> What is being asked: Write out the stretch of lines below that begins at the line with "Task: Click the printer icon in In nhãn" and ends at the line with "Open the plant decoration category icon", including both, exactly as given and nothing more.

(Collected data entries)
******

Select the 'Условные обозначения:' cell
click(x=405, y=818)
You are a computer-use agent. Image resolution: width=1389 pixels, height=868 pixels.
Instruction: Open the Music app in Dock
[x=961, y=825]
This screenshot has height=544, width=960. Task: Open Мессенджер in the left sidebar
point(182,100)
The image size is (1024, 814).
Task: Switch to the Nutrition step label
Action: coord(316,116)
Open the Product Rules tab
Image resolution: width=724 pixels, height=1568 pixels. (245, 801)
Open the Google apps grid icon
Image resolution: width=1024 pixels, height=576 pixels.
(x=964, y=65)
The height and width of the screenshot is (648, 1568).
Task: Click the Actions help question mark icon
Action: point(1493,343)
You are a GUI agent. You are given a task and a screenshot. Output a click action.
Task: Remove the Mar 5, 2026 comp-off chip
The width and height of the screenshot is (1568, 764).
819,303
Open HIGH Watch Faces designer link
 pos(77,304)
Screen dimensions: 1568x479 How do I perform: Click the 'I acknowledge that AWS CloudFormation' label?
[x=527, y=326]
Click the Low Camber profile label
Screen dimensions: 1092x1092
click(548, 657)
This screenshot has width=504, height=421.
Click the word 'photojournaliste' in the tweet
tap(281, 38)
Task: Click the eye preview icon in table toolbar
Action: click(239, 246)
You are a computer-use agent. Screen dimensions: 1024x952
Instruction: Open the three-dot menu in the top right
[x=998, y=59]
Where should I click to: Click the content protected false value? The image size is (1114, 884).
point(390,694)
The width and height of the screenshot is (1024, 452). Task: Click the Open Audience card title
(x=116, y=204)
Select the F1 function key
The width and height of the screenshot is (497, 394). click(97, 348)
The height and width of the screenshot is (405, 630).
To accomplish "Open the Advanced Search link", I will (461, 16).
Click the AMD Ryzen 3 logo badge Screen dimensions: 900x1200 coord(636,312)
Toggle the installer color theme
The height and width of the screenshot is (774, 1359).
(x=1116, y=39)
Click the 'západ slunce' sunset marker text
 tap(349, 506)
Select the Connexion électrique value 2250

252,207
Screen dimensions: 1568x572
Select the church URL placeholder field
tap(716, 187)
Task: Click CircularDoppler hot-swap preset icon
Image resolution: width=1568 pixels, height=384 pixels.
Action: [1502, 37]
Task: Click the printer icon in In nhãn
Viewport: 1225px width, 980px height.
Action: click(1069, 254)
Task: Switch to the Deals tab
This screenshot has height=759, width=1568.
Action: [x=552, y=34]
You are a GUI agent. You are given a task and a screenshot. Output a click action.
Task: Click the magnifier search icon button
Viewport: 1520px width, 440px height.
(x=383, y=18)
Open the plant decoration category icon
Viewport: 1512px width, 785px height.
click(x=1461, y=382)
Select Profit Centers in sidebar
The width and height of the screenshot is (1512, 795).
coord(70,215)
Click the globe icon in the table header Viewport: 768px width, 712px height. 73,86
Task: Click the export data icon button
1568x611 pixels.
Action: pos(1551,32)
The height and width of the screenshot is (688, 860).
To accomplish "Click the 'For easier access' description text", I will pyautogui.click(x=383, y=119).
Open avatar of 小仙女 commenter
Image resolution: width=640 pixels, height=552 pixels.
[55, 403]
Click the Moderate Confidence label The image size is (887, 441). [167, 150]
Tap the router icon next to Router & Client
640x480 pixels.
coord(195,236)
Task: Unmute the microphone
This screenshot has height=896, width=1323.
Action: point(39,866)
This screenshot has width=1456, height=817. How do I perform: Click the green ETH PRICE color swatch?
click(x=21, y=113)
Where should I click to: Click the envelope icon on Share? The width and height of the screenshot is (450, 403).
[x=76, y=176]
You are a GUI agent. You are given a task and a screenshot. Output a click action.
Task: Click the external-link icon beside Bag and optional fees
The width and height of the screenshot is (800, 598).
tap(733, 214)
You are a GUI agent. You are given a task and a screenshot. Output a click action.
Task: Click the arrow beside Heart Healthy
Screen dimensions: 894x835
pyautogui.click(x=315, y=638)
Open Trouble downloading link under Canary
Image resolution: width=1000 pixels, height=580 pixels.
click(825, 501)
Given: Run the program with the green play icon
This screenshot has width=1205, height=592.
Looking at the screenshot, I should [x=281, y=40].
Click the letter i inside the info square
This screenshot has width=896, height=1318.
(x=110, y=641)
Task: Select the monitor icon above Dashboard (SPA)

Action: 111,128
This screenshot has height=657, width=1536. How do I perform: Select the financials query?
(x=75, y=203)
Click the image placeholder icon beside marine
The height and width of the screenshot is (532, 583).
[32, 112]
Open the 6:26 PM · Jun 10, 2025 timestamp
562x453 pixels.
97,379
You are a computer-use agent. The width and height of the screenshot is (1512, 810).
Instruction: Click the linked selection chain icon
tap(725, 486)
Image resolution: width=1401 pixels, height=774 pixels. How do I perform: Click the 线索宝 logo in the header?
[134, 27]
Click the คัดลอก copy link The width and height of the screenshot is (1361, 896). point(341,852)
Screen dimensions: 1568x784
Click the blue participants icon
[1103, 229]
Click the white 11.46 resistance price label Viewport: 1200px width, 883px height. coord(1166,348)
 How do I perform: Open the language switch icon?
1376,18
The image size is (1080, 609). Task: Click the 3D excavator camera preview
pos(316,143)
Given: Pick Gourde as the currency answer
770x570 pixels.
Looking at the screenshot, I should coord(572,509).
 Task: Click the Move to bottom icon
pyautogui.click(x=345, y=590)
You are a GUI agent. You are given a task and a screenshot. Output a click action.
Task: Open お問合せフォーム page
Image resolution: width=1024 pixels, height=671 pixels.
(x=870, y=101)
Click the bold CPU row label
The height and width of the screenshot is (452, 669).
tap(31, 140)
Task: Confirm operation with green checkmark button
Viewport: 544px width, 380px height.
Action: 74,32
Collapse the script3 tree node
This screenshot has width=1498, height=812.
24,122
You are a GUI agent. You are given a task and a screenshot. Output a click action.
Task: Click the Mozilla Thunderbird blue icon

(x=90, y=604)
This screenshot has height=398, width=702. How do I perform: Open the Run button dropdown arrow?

******

> Answer to the problem:
Task: Click the printer icon in In nhãn
Viewport: 1225px width, 980px height.
Action: click(1069, 254)
Task: Switch to the Deals tab
This screenshot has height=759, width=1568.
Action: [x=552, y=34]
You are a GUI agent. You are given a task and a screenshot. Output a click action.
Task: Click the magnifier search icon button
Viewport: 1520px width, 440px height.
(x=383, y=18)
Open the plant decoration category icon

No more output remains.